## Brief
Transcribe each record word for word. Skip the images.

Saved data entries

┌──

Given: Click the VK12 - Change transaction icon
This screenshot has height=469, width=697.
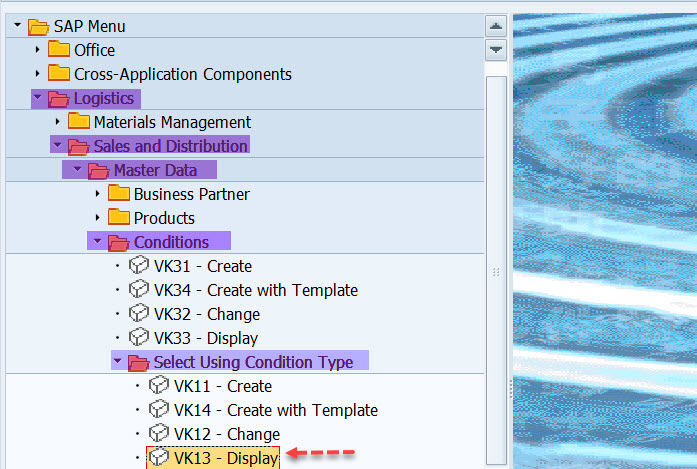Looking at the screenshot, I should 159,434.
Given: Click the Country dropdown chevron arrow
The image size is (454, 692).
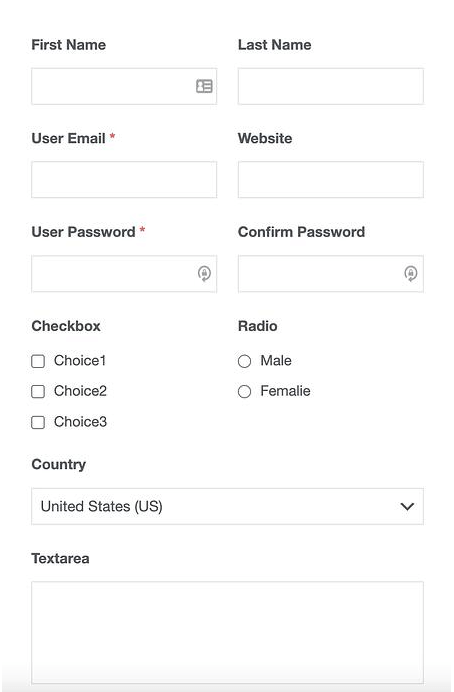Looking at the screenshot, I should [407, 506].
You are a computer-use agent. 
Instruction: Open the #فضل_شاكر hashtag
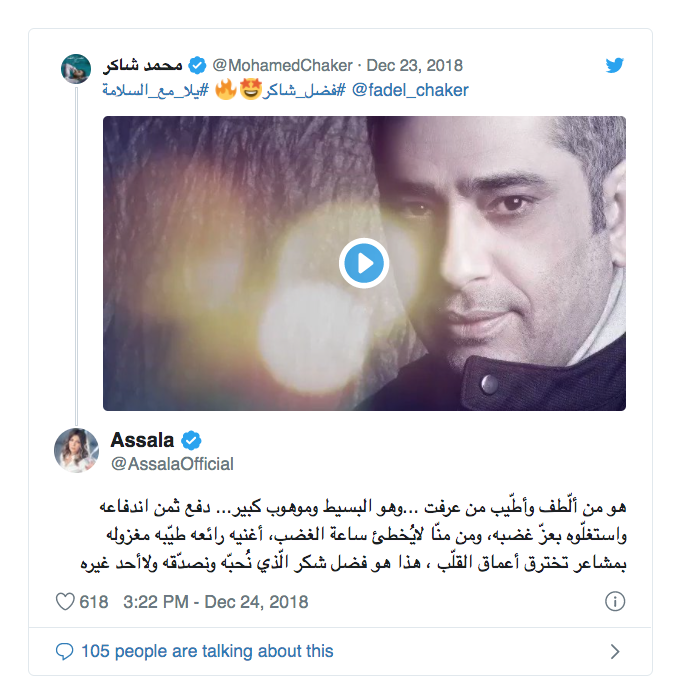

└──

## Response to this task
Given: Click the VK12 - Change transaction icon
This screenshot has height=469, width=697.
Looking at the screenshot, I should 159,434.
Given: Click the Country dropdown chevron arrow
The image size is (454, 692).
Looking at the screenshot, I should [407, 506].
You are a computer-use agent. 
Instruction: Open the #فضل_شاكر hashtag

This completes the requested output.